7. THIS TOO SHALL PASS: Humans aren’t great with the unknown. It is essential to remember this won’t last forever. This, like everything in history, will pass. Hopefully, we can all learn from it and be better to one another and to the earth once this is over.
8. HUMANS ARE HARD-WIRED TO PULL TOGETHER: Many social psychology studies have shown that humans tend to pull together in times of collective crisis and natural disasters. (https://www.scientificamerican.com/article/how-the-stress-of-disaster-brings-people-together/)

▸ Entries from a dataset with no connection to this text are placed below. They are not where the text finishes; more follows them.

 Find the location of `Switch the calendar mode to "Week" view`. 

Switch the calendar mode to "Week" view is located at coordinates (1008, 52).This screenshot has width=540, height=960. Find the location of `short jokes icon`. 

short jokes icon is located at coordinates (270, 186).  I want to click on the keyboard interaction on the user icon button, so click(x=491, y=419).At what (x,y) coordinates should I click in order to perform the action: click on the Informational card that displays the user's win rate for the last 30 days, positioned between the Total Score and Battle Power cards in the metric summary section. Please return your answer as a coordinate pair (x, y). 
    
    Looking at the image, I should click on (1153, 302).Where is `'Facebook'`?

9. TRY TO FIND HUMOR AND PLAYFULNESS WHEREVER YOU CAN: This doesn’t have to be all languishing sadness, suffering and dread. I have found the people in my circle who are finding humor (even a little dark humor goes a long way for me) and staying playful are godsends right now to keep us all sane. Watch videos, comedy movies, or stand-up. Laughter is excellent for the immune system.
9. I AM HERE FOR YOU: Please remember, although we may need to get creative, rearrange a few appointments, or switch to teletherapy on Zoom or Skype, I am here to help my therapy clients. Being a supporter of your emotional wellbeing is my intention. I have many techniques, from mindfulness meditations to EMDR methods to support you in this challenging time. Take excellent care. You all matter deeply to me and know I am thinking about you and your loved ones in this time.